● THE PROBLEM: Transcribe the listing below only from the line with "Complicaties (408, 2477)" up to and including the line with "veelgestelde vragen (86, 1298)".

---- RAW DATA

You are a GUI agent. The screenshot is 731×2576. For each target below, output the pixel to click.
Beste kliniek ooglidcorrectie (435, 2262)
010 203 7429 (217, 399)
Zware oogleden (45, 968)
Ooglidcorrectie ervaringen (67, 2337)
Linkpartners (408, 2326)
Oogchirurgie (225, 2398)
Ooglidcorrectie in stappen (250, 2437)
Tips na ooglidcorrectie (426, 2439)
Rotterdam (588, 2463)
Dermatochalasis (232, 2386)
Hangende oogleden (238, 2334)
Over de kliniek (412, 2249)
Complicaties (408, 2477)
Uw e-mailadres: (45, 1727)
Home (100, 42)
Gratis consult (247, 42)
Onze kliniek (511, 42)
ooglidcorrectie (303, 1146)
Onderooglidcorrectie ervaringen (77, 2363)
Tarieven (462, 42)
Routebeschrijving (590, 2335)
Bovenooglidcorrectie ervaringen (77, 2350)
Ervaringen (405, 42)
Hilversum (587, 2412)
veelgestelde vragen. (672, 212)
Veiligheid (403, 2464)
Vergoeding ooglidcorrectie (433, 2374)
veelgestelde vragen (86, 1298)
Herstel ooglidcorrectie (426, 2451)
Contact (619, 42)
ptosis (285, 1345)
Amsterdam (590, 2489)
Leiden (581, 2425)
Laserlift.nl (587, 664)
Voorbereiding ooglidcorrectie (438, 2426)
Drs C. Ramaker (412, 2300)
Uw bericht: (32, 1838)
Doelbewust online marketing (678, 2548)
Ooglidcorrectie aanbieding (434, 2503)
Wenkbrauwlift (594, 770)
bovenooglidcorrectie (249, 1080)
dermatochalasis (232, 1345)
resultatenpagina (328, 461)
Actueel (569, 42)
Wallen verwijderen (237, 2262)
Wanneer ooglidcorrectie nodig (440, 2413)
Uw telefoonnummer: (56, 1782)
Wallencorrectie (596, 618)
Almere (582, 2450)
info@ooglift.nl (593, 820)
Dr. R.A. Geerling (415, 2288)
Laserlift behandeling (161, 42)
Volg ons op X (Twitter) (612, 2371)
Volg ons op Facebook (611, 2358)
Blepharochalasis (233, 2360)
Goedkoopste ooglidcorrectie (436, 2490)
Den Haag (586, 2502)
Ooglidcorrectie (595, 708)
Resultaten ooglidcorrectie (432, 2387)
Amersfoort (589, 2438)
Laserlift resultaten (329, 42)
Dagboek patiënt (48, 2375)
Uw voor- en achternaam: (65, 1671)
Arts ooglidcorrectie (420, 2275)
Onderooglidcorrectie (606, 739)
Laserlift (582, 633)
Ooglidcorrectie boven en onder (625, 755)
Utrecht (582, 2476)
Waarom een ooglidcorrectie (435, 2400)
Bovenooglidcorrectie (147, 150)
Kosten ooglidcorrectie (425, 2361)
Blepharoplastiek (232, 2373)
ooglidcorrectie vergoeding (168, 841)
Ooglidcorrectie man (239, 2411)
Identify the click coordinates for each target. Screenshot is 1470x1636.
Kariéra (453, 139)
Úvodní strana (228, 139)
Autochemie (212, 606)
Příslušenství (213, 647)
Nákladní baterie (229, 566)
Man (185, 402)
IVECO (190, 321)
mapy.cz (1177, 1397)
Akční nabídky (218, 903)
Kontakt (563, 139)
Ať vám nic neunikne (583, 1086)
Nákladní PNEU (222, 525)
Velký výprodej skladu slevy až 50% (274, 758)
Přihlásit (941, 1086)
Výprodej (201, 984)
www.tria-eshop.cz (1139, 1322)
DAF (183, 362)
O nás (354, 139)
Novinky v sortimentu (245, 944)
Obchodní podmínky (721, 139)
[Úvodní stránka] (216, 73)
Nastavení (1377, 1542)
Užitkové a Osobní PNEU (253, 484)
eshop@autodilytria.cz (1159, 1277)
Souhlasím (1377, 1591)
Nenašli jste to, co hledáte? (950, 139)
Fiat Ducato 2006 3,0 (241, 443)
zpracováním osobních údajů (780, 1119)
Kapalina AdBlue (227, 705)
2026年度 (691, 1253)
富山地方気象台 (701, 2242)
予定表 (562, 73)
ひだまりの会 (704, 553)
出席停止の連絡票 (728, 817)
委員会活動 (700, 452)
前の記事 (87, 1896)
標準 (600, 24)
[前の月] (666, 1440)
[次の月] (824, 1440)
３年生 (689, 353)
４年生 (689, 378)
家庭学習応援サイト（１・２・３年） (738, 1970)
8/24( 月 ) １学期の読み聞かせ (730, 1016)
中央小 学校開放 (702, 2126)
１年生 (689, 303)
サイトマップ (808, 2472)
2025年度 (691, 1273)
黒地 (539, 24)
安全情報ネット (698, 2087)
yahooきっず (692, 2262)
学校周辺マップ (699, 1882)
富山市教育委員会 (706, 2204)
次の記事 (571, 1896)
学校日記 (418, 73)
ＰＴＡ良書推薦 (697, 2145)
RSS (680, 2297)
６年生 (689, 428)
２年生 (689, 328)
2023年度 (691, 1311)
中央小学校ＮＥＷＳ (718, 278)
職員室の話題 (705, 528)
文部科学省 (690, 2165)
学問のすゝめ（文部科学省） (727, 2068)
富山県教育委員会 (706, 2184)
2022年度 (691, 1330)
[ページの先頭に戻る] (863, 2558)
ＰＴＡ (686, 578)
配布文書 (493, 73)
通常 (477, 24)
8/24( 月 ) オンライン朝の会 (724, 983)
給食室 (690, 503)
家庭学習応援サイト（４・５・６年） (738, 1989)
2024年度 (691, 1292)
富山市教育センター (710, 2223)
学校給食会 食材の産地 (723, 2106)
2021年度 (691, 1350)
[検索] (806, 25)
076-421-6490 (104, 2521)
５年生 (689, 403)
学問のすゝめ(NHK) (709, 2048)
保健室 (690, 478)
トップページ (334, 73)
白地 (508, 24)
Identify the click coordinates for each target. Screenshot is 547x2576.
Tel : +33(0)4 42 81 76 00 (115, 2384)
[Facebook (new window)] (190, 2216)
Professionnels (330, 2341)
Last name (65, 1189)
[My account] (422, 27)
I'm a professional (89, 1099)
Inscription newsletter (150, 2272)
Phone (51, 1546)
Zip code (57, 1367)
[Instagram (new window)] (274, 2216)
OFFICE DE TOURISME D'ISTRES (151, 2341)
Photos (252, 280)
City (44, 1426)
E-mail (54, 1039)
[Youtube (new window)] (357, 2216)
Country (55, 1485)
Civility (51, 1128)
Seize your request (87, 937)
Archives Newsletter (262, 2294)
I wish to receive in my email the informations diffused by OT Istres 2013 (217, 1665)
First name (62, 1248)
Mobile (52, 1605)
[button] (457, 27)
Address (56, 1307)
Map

--------

● SOLUTION TO THIS EXERCISE:
Complicaties (408, 2477)
Uw e-mailadres: (45, 1727)
Home (100, 42)
Gratis consult (247, 42)
Onze kliniek (511, 42)
ooglidcorrectie (303, 1146)
Onderooglidcorrectie ervaringen (77, 2363)
Tarieven (462, 42)
Routebeschrijving (590, 2335)
Bovenooglidcorrectie ervaringen (77, 2350)
Ervaringen (405, 42)
Hilversum (587, 2412)
veelgestelde vragen. (672, 212)
Veiligheid (403, 2464)
Vergoeding ooglidcorrectie (433, 2374)
veelgestelde vragen (86, 1298)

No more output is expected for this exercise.